One morning, I headed out the door to go play golf and saw a “four spiritual laws” book on my dresser. I took it with me in the car. Long before cell phones and blackberries, I was distractedly reading while driving. I reviewed the first three principles and realized that I had come to believe the first three truths. I knew I had to make a choice. I stopped my car and made that choice. For me, this act of surrender was purely volitional, not emotional. I told God that I was not going to change anything in my life because I had seen the false things that Christians did to act out their faith. I told God that if my conversion was true, then I knew God would change me from the inside. I did not want rules and regulations to follow; I wanted heart change. I wanted substance, not form.

My life did begin to change. Even that day on the course, I stopped swearing. That difference was not a decision on my part, just a change that occurred. I did have my two martinis at lunch and my six-pack on the golf cart. I didn’t say anything to anyone for a couple of weeks to see if my conversion was real. At one point I “fessed up” in a bar with my partners and shared Christ with them. I called Judy to tell her I had shared the gospel with them, but then I waited a few days before actually telling Judy that I had surrendered my life to Christ. Her day-to-day testimony of a life changed by grace had impacted me eternally.

As God began to change me, the “substance, not form” that I had been so earnestly seeking in my conversation with God took many forms. Primarily, my family life changed dramatically. I began to appreciate my wife and children for who they were. Also, I felt a new kind of excitement as I realized that Christ fully met my long-term drive for security, significance, and success.

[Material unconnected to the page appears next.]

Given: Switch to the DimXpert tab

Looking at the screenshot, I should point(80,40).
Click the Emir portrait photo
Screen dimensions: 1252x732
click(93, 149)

The ultimate security is found in eternal life with God. The ultimate success is being in relationship with the Creator of the universe who calls me His beloved child. The ultimate significance is found in living out the purpose God has for me – all for my good and for His glory. My long term cravings in life – security, significance, and success – had nothing to do with my social status or my income level and everything to do with what I believe and whose I am.

As my new understanding of security, significance, and success took hold in my life, God naturally drew us into ministry avenues. Judy and I became involved in Campus Crusade for Christ’s “I Found It” campaign to attempt to evangelize the United States in conjunction with the bicentennial year. I could not help but notice the irony of the fact that I would leave my suite at my CPA firm to work at the metal desk and straight back wooden chair of the campaign headquarters; all the while knowing that the truly important work was taking place in the meager physical environment.

I could go on and on with the stories of God’s dramatic work in my heart to lead me to a place of ministry and money and their intersection time and again. It would take reams of paper to do so. However, if you are reading this and have questions about how to become a Christian, please tell God honestly how you feel and use the following prayer as a guideline to talk to God.

“God, I recognize that I’m a sinner. I do believe that Jesus is the answer. I want Him to come into my life and take it over.” As a start, read the following verses and ponder their meaning: Romans 3:23, Romans 6:23, Ephesians 2: 8 & 9, Revelations 3:20.